Wednesday the 6th of August 1997, it was; a balmy evening outside, sweltering inside; the sense of expectancy, especially once you had fully absorbed the fact that very soon you would be stood less than 15 feet away from the great man, palpable. Reeves Gabrels on guitar, Gail Ann Dorsey on bass, Zachary Alford on drums and the seemingly perennial Mike Garson on keyboards were already on stage as this ethereal vision appeared to float into view from stage left.
Dressed in a brilliant white shirt slashed to the navel, improbably blonde, bronzed and handsome, wreathed in beatific smiles and strumming the opening chords to Quicksand on an acoustic guitar, this really was the man who fell to earth.

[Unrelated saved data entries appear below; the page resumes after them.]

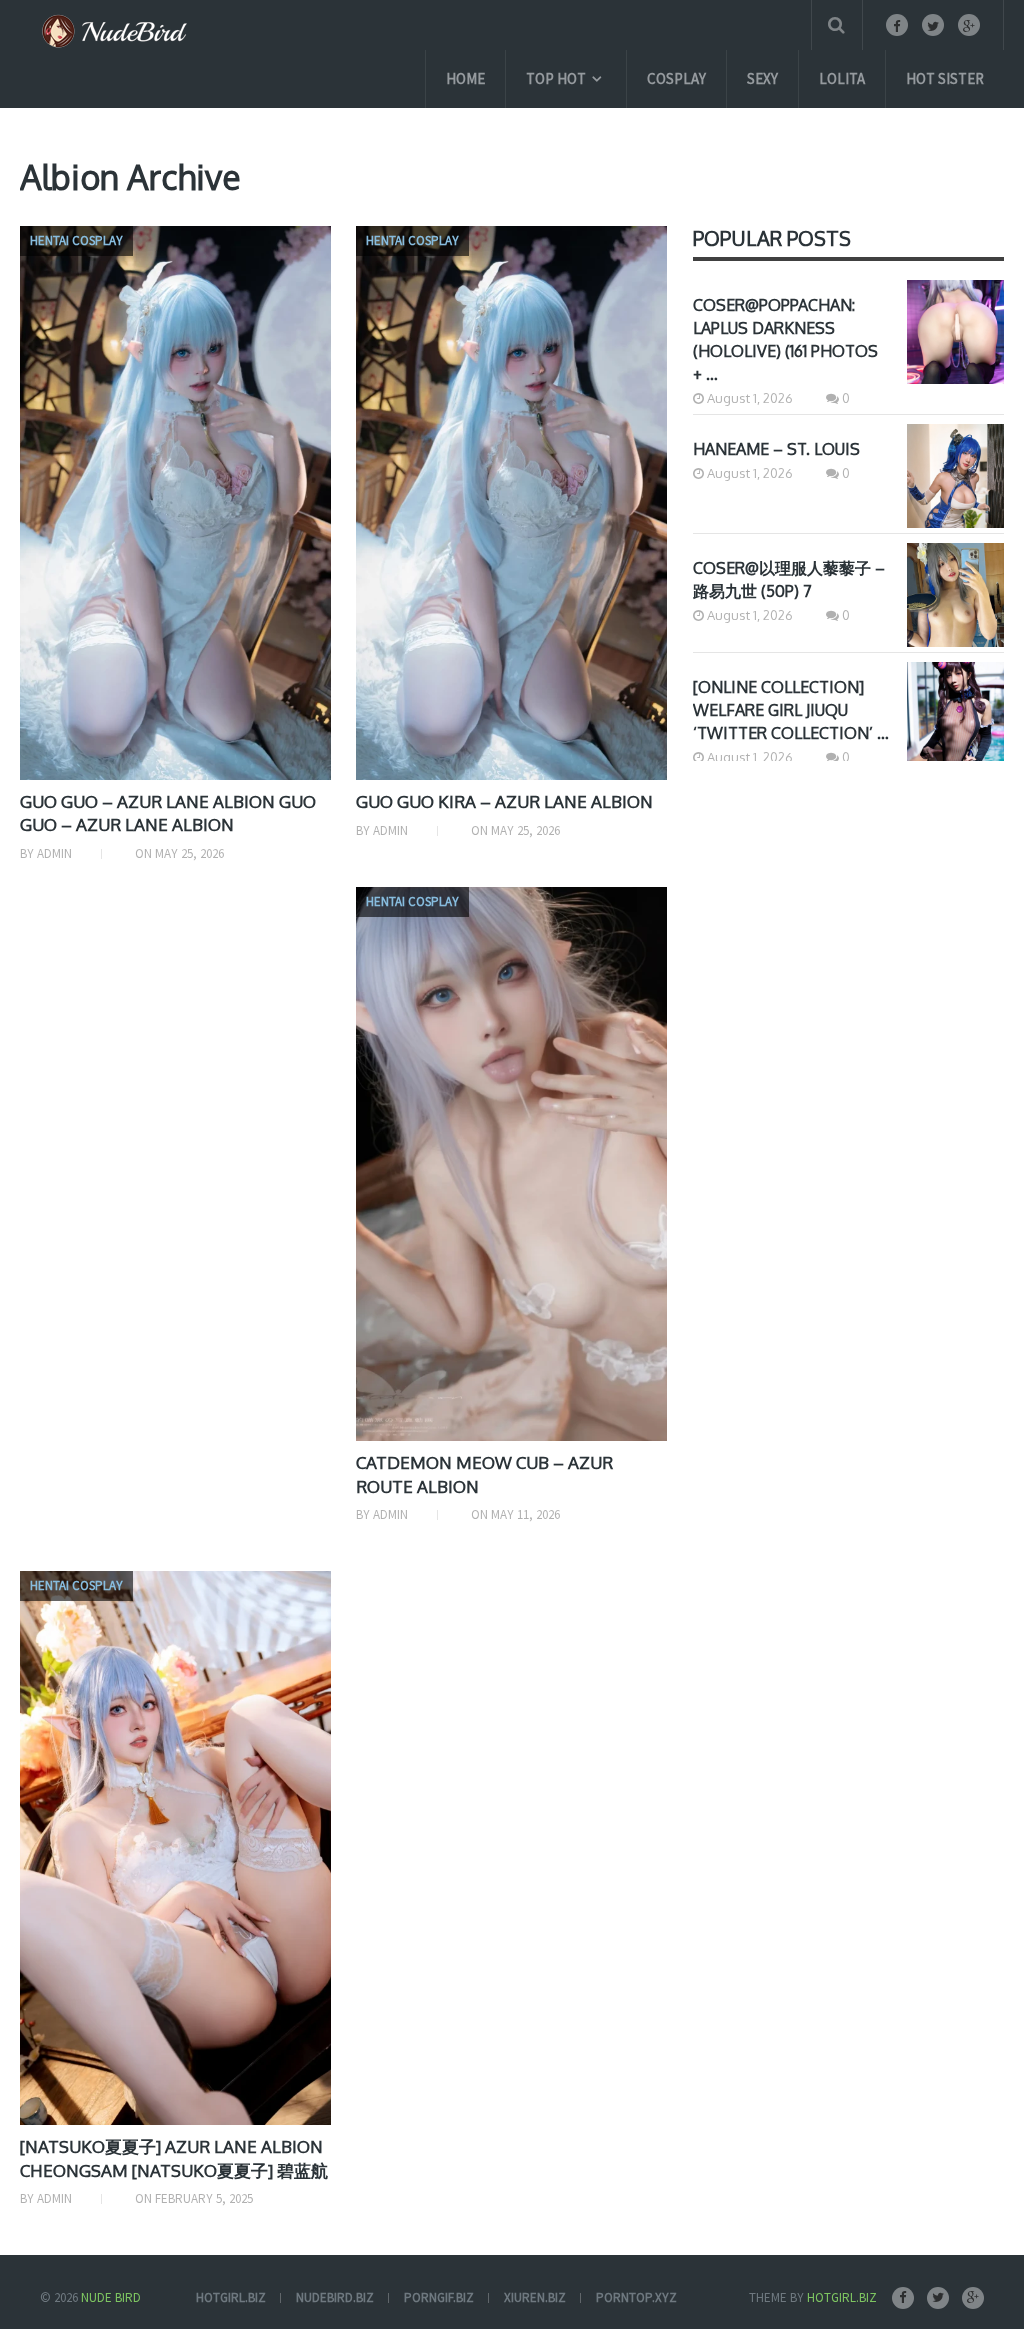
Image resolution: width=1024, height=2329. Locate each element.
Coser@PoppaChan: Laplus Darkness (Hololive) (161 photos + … (785, 339)
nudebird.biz (335, 2297)
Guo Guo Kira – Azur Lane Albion (504, 801)
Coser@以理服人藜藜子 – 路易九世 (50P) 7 (789, 579)
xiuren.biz (535, 2297)
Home (465, 78)
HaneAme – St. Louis (776, 449)
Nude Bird (111, 2297)
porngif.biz (439, 2297)
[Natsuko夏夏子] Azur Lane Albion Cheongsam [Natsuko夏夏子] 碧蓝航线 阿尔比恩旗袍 (174, 2170)
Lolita (842, 78)
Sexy (762, 78)
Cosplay (676, 78)
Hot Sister (945, 78)
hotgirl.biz (231, 2297)
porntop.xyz (636, 2297)
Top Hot (556, 78)
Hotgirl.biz (842, 2297)
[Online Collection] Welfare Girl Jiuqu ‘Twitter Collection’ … (791, 710)
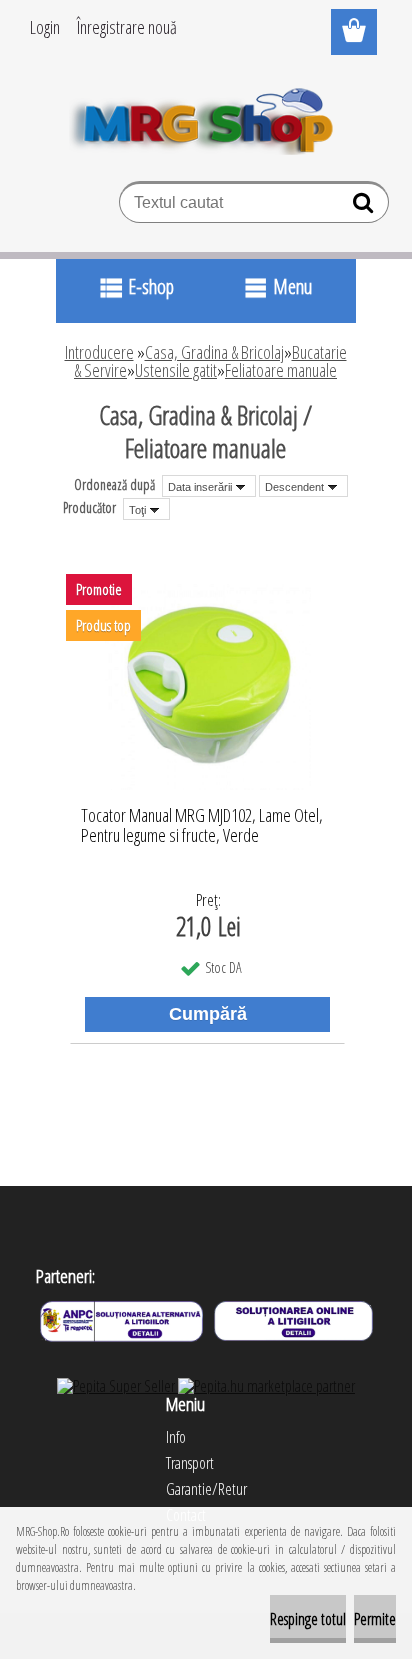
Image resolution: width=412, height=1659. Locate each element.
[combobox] (209, 486)
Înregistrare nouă (127, 27)
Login (45, 27)
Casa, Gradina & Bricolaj (214, 352)
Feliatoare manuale (281, 370)
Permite (375, 1619)
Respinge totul (308, 1619)
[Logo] (206, 117)
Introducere (99, 352)
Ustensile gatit (176, 370)
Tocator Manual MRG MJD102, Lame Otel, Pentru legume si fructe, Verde (202, 826)
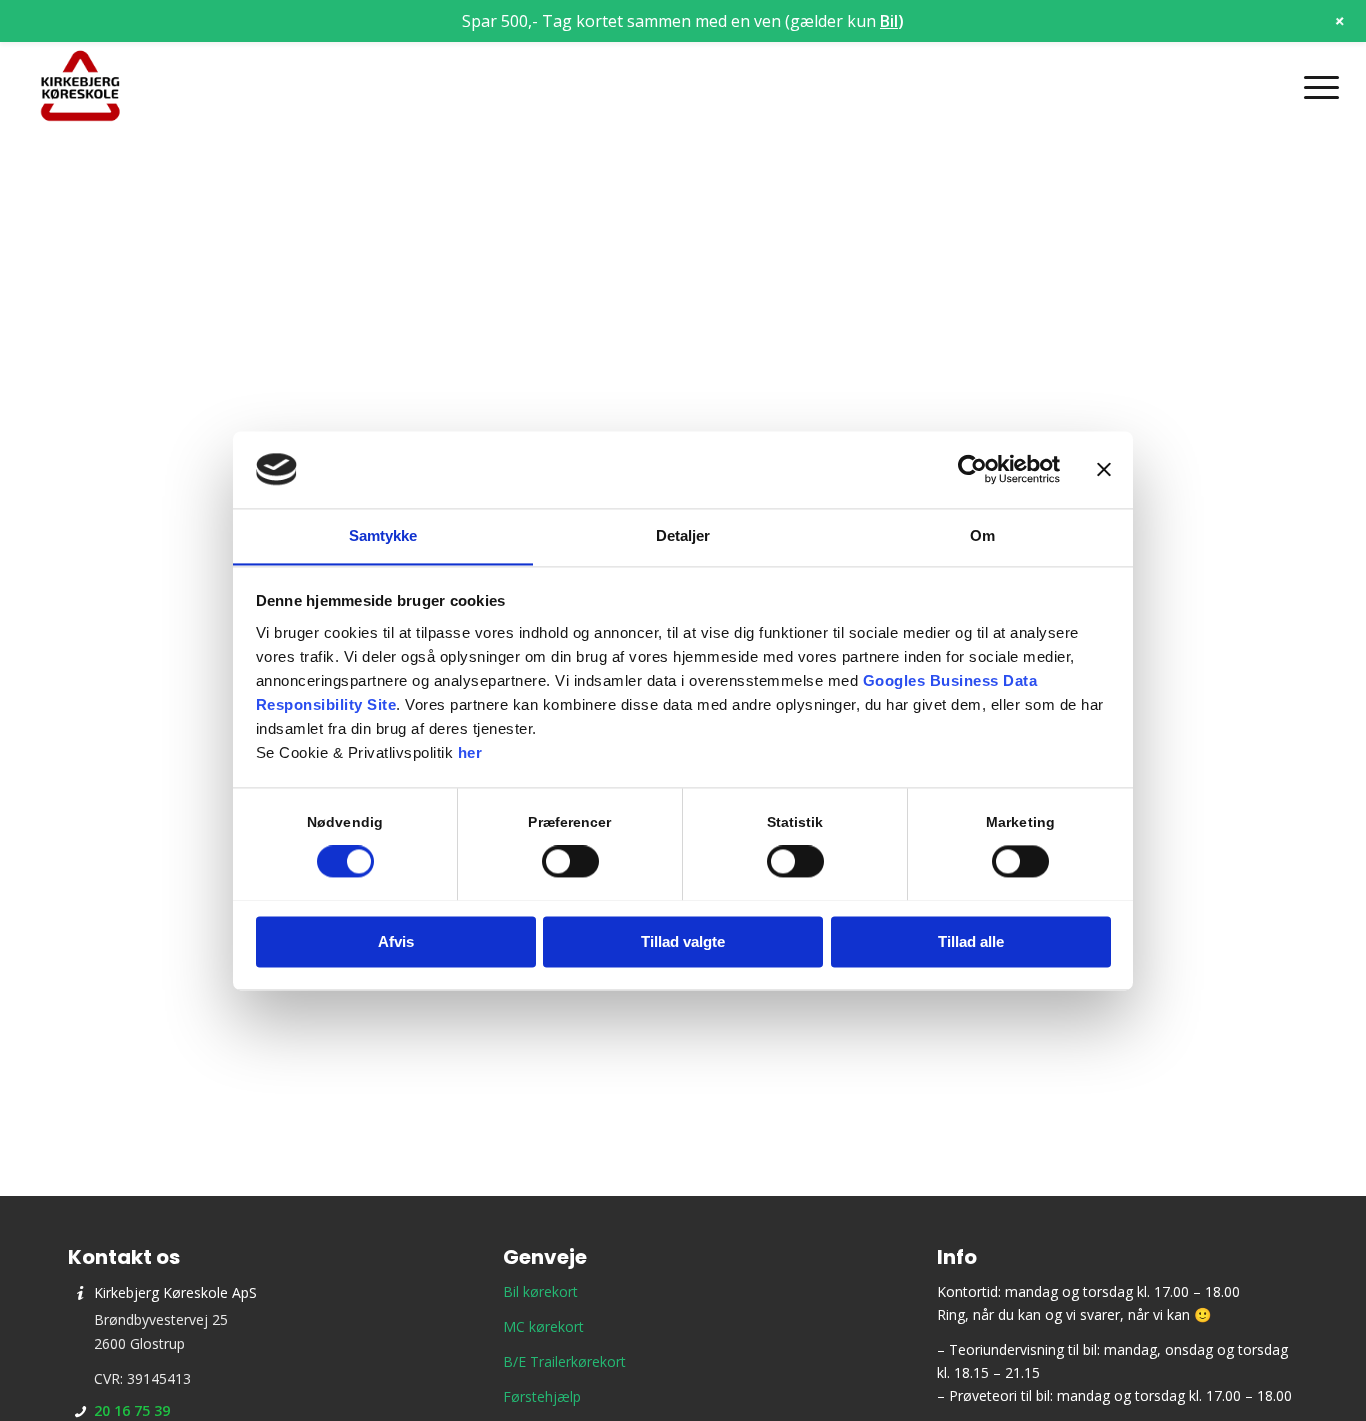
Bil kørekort (540, 1291)
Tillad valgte (683, 941)
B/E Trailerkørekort (564, 1361)
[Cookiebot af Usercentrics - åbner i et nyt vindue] (972, 469)
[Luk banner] (1104, 469)
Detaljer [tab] (683, 535)
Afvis (396, 941)
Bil (889, 21)
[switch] (570, 861)
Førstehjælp (542, 1396)
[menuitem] (1315, 87)
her (470, 752)
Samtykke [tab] (383, 535)
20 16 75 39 (132, 1410)
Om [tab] (982, 535)
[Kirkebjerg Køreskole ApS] (80, 87)
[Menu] (1315, 87)
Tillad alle (971, 941)
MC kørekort (543, 1326)
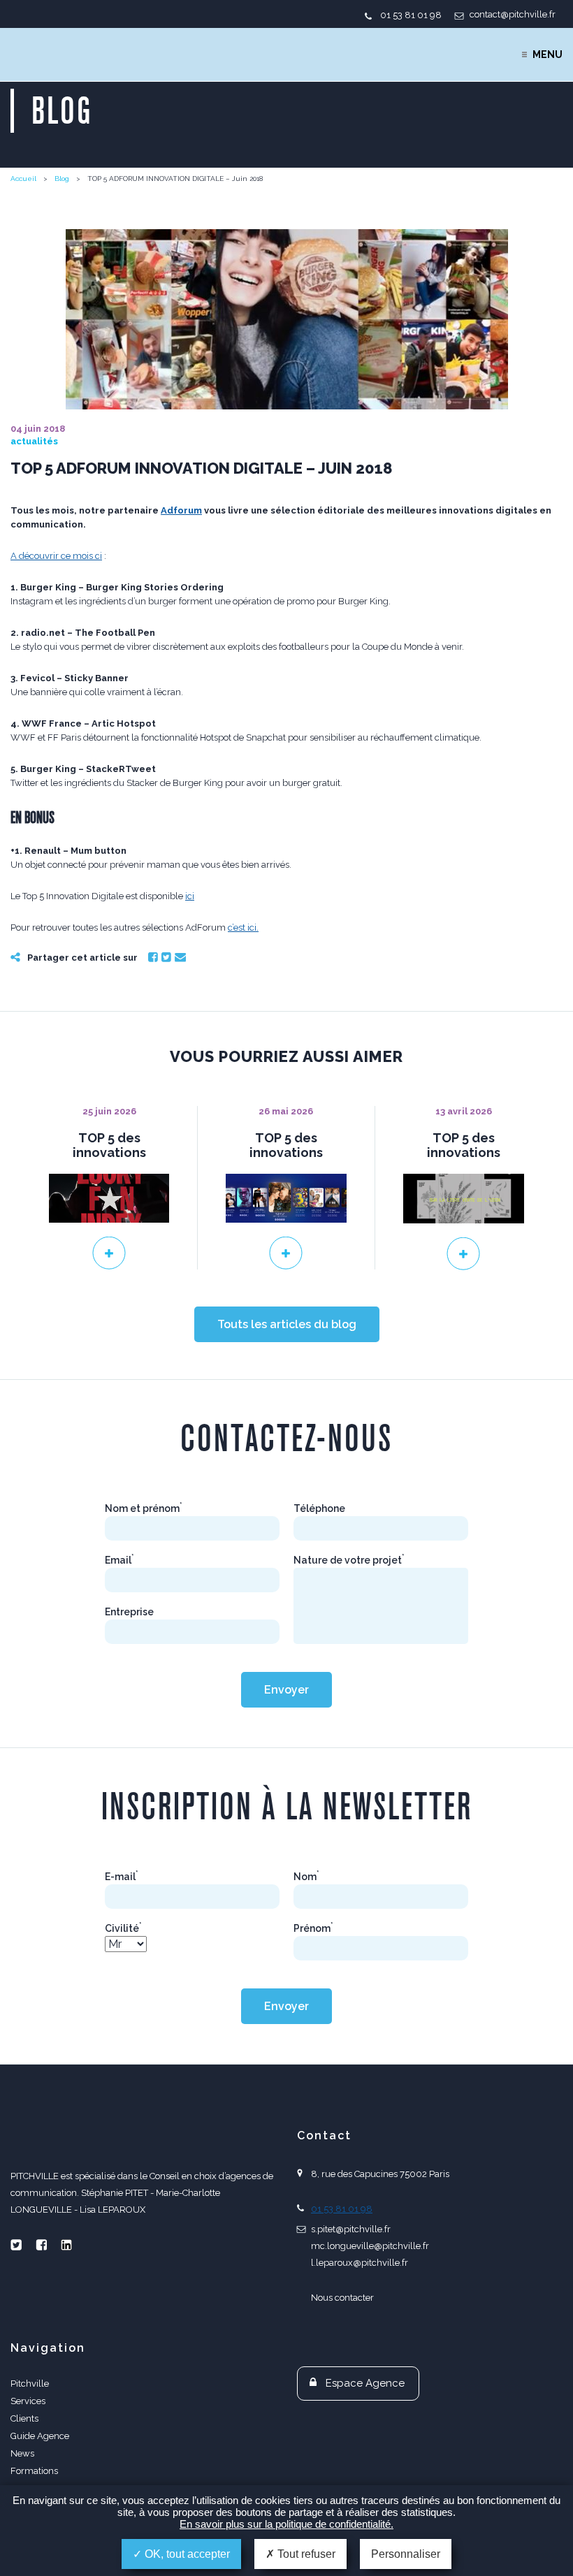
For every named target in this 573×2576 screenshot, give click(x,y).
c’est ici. (243, 927)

For all the world this surely was David Bowie stood before us, but it could equally have been some alien from outer space such was the otherworldliness of this being and its presence. In many respects what ensued barely mattered, as this experience could surely never be repeated or bettered.
But Quicksand was followed, naturally, by The Man Who Sold The World. And Queen Bitch was then followed by The Jean Genie in what was, and probably still is, the strongest fusillade of four songs to ever open any show. The rest of the performance was dominated by songs from Earthling, the album that the tour was there to promote. I’m Afraid Of Americans was edgy, sinister and paranoid whilst the melody of Hallo Spaceboy was still rattling around in my brain for days afterwards such was the all-consuming power of its thunderous groove. But the entire evening still remains to this very day completely consumed by that grand entrance.
By the time of the Heathen tour five years later, Bowie was for many running on creative memory and a greatest hits-heavy set at Manchester’s Old Trafford Cricket Ground on the 10th of July 2002 merely appeared to confirm this. Whilst it would be entirely wrong to suggest he was by now sitting in the career easy-chair equivalent of Vegas-period Elvis or Sinatra at the Sands, this performance was undoubtedly clear evidence of a man who was at one with his world and with seemingly nothing left to prove. But there again Bowie’s greatest hits are in another universe to anybody else’s, so to see and hear him perform Heroes, Ashes to Ashes and then to end his set with Ziggy Stardust itself is probably more than anyone could ever wish for in one lifetime.
Less than two years later at Das Hurricane Festival in Scheeßel in Germany, and as the remainder of that Reality tour was to be cancelled due to him having undergone emergency heart surgery for a blocked artery, David Bowie performed what up until now has proved to be his last live show. Producer Tony Visconti recently suggested that Bowie was now finished with public performances but despite this assertion some bookmakers are still laying odds of 2-1 that he will appear at this year’s Glastonbury festival, and perhaps even more incredibly that he will duet with Mick Jagger on the Pyramid Stage to Dancing In The Street. Neither would seem like a sound investment to me. But as we stand on the verge of The Next Day hitting stores or their virtual equivalent, he has shown us that he is not dead, creatively or otherwise, so maybe, just maybe I will be afforded the opportunity of a fourth David Bowie show.